Океан лунного света уходит в бесконечность, но в него уже не глядятся глаза Мирдзы; если бы она знала, как добывать жемчуг из глубин вечности, уж она-то насыпала бы мне полную пригоршню: «На, Вись, я тебе дарю!» И мне бы не жалко было дарить, только у меня ничего не было, я не имел ничего. Переполненное сердце — и пустые руки. Была красота вселенной, а я стою перед нею жалкий и нищий — ничего не знаю, ничего не умею…

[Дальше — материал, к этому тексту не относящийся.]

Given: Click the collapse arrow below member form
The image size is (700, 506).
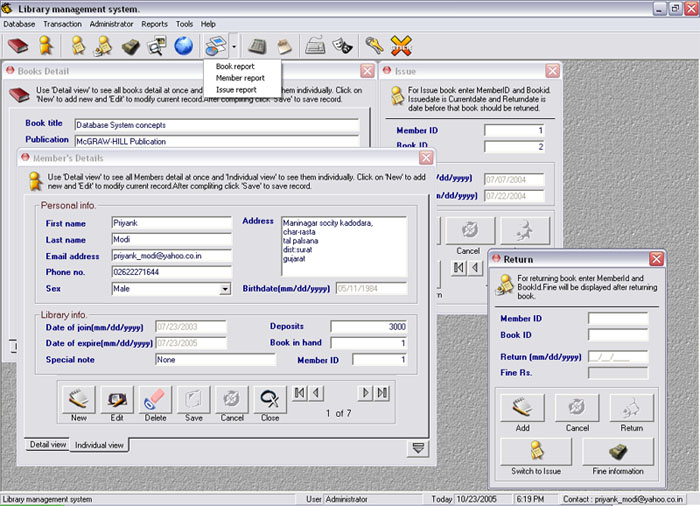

Вы видели, как буйвол идет по водной глади? А индусская священная корова? Даже у нее наверняка это не получится, какой священной она ни будь, — а вот человек мог. Человек этот выглядел необычайно: в длинном одеянии, с пышной бородой и волосами, вокруг головы светящийся круг — позднее я узнал, что этот круг зовут нимбом. Таким он стоял на обложке книги «История царства божия», которая была Мирдзиной собственностью. Что-то необычное, к тому же страшное, мрачное, кровавое — совершенно отличное от того, что я представлял себе о жизни на белом свете. Не очень-то веселым был рассказ о принце и Томе Кенти, но он хоть был правдоподобным, его можно было понять и пережить, а эта книга была слишком тяжела для моего восприятия. Такая зловещая — нечто похожее рассказывают осенними вечерами, когда на дворе моросит дождь, воет ветер, а рассказчику и слушателям приятно сознавать, что они сидят в светлой, теплой, сухой комнате.
Бог, церковь. Трогали светлые летние утра, когда колокольный звон долетал к нам за четыре километра с далекого холма, возвещая воскресенье и напоминая, что сегодня утром запахнет кофе «Вега» и можно будет поесть вкусного молочного белого хлеба. Я смогу надеть новые штаны и резиновые сапоги, в будни я шлепаю в залатанных штанах и босиком. Таким образом, все церковное и божественное сводилось к воскресному. Мать моя в церковь не ходила.
В обсуждение некоторых книг моя мать не пускалась, к экскурсам моим в «Историю царства божия» относилась сдержанно, наказав только, что напечатанную там молитву «Отче наш» надо выучить и произносить каждый вечер перед сном. Устроившись с коленями на стул, я погрузился в книгу, именно «погрузился» — как смеялись мать и Айна. Я умел отключаться от всего мира. Айна стала трясти меня: «Отдай стул, мне шерсть мотать надо, возьми этот, старый», — я, продолжая читать, машинально встал и остался стоять. Айна подвинула стул, через минуту я сел и — бах! — очутился на полу. А уж если исчезла книга, то и я «проснулся». Айна захихикала, мать, хоть и сама большая книжница, рассердилась: «День-деньской читает, читает, все бубнит про себя — право, рехнется. Уже и сейчас тронутый!»